In this context, a four-year European collaborative project (CP) funded by the 7 th Framework Programme has been launched in May 2008. This project CONffIDENCE (proposal-211326) is entitled ”Contaminants in Food and Feed: Inexpensive Detection for Control of Exposure”.
Project description
Objectives
CONffIDENCE is an ambitious project, which aims to further expand Europe ‘s excellent position in (i) food safety issues and (ii) chemical detection technology, as well as to ensure the competitiveness of the involved European industries. The project has five major objectives:
Assurance of quality and safety in the European food supply from farm to fork by the development of new simplified detection methods for chemical contaminants with effective features: fast, easy-to-use, robust, high-throughput, broad-spectrum (multiplex) and cost-efficient
Development of new detection tools for key- and emerging risks as recognised by the European Food Safety Agency (EFSA), e.g. perfluorinated compounds and naturally occurring toxins from algae, plants and fungi;
Improvement of consumer exposure assessments.

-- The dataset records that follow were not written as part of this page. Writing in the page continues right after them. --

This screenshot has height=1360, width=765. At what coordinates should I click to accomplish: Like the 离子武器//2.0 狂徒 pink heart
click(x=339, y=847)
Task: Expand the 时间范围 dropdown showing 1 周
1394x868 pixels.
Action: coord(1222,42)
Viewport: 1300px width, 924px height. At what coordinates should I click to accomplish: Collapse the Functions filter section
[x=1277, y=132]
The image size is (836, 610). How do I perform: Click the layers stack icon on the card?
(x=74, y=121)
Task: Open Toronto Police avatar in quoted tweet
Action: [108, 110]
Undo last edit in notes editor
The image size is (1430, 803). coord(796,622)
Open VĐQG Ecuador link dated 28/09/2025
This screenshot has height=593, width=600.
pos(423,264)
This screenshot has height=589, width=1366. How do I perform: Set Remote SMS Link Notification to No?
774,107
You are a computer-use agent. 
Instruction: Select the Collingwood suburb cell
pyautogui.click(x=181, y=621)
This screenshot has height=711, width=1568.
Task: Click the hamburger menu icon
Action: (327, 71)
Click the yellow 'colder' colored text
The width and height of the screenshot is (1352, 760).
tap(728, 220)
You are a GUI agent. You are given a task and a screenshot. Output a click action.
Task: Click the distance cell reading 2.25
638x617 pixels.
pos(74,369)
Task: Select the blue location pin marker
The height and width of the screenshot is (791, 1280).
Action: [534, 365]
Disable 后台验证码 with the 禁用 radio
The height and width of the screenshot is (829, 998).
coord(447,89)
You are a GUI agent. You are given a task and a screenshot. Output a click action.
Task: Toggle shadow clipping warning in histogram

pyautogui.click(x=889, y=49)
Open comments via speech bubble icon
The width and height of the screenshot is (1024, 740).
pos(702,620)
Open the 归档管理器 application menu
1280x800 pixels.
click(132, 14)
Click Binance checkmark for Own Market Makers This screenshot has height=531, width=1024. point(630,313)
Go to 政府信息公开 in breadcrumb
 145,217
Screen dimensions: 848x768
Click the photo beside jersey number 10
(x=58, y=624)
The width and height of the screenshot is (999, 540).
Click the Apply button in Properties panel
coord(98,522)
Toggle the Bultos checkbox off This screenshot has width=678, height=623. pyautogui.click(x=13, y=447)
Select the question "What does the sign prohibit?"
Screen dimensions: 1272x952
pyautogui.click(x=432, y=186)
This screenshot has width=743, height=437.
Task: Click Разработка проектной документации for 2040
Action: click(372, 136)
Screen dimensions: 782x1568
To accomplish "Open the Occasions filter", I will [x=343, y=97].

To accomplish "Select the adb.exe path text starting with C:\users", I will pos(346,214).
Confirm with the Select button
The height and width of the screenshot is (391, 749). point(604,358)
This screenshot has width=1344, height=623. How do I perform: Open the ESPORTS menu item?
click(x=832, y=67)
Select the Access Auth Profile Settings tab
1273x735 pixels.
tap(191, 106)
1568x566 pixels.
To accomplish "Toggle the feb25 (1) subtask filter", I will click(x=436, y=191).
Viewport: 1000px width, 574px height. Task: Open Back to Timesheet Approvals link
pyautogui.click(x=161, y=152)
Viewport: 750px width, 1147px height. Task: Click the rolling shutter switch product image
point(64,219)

The developed fast and cost-efficient methods will allow a higher sampling and analysis density in monitoring. Thus, a better understanding of contaminant levels in food and feed will be achieved;
Contribution to the validation of risk-benefit and predictive hazard behaviour models in accordance with the strategic agenda of the European Technology Platform (ETP) Food for Life;
Extensive dissemination and training of new detection methods to all relevant stakeholders, including industrial and governmental end-users and students, to advance technology exploitation.
To achieve these strategic objectives, 9 RTD work packages (WPs), grouped into four clusters have been defined.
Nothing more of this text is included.